What is this hipster hell? I could see Joe thinking as he took in the hydroponic plants and photo booth in the lobby, the pop music on ear-bleed volume and various niche products for sale in their mini-shop. Hobo's uber trendy but it's also fun, unpretentious, centrally located and I'm not sure there's any other city centre hotel in Stockholm where you can get a huge room with panoramic views of the skyline for under a hundred British pounds.

I'm such a sucker for a deal that I forget to ask myself whether or not I (or Joe) actually wanted to go to the movies but the SF tickets laid on our beds were valid for a year, so the pressure was off and we decided to wander the Stockholm streets in a haze of giddy child-free bliss instead.

Popcorn that is in no way Indian

Lazy/knackered parents that we are, we decided to eat in the hotel restaurant (hey, it was Sunday) and were glad we did as the slow-cooked lamb with creamy, dill-y beans, grilled salad (who knew hot cucumbers were a thing?) and chargrilled hunk of bread (also a thing) were all delish. It also turned out that our deal included 20% off the food and drinks bill which Joe, being Scottish, was especially pleased about.

The breakfast buffet the next morning was every bit as classy and creative as I remembered. Chia pudding with vanilla, cold-pressed beetroot juice and, praise the Lord, those little eggy muffins, topped with smoked salmon. A cracking way to start the week.

Breakfast bliss

Re-open: The National Museum's new lease of light

It's been a long time since I last visited the Nationalmuseum in Stockholm. The fact that it's been closed for refurbishment for the past five years is one good reason, but my memory of it as a somewhat gloomy old building stuffed with Old Masters wasn't pushing it to the top of my To Do list.

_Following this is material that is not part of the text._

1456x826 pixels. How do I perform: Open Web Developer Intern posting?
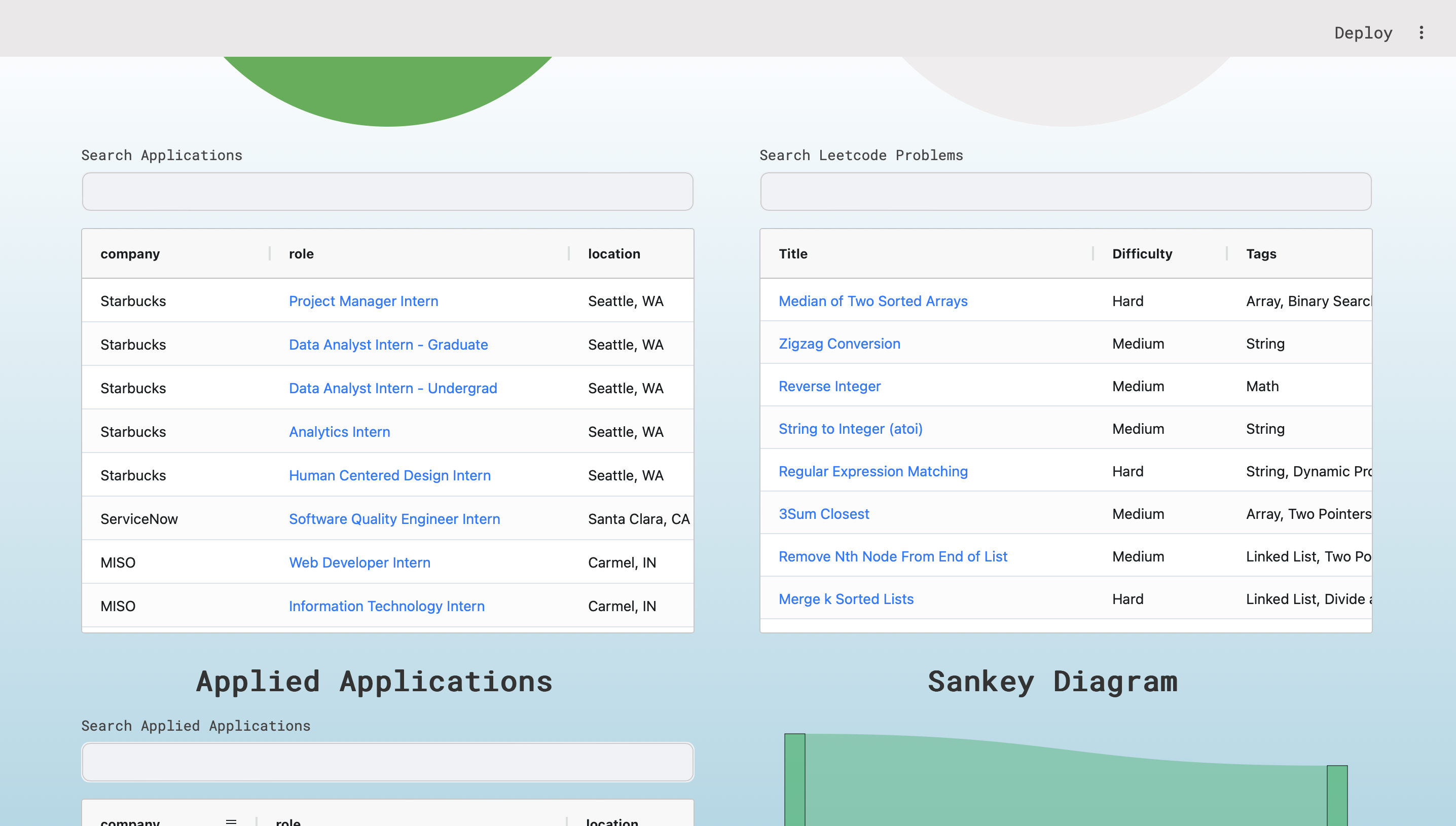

I was tempted back, however, when it re-opened last month as I was curious to see the results of the £100 million refurb but also to visit the huge, specially-commissioned glass chandelier I had seen being made at The Glass Factory in Boda last year in situ.

 

Ten glass designers, including Åsa Jungnelius and Carina Seth Andersson, collaborated on the project and each element was hand-blown at The Glass Factory. Photo credit: Tina Stafren/VisitSweden

Admiring the assembled chandelier before it makes the journey from Småland to Stockholm Photo credit: Tina Stafren/VisitSweden

 

Modern Swedish glass design and craftsmanship at its best: the eye-catching chandelier in its new home in the museum restaurant

The Old Masters are all there, of course, re-displayed against walls painted in surprisingly un-Scandi rich jewel colours. Artworks are also now collected by period rather than genre - so paintings and other decorative arts from, for example, the 17th century are now exhibited together which provides a nice simple cohesive timeline for lowbrow visitors like me.

Oddly, Sweden doesn't actually have a dedicated museum of design (there is a virtual one, though: Swedish Design Museum). But the National Museum has its own impressive collection and the furniture, glassware and other objects specially commissioned for the re-opening serve as a living, interactive lesson in contemporary Swedish design - the cutlery used in the restaurant was designed by Note, hand-blown glass vases by Carina Seth Andersson and chairs by Matti Klenell and Peter Andersson.

The totem-like "Venus in glass" by artist Frida Fjellman, specially commissioned by the Bengt Julin fund for the museum re-opening

Whatever bizarre thought process led to the rooms at the front of the building being used for offices and storage in the "old" museum has thankfully been reversed and the glorious, light-filled space with views over the water and the Royal Palace is now occupied by the restaurant. More than 300 windows have been opened up and the rooves over the two atria have also been replaced by glass-panelled ceilings, filling the sculpture park in the southern atrium with light and triangular-shaped shadows.

Photo credit: Nationalmuseum/Bruno Ehrs

Photo credit: Nationalmuseum/Bruno Ehrs

The new museum has blown away all its cobwebs and brought a new lease of life to two of the museum's (and Stockholm's) most important resources - its design credentials and stunning natural light.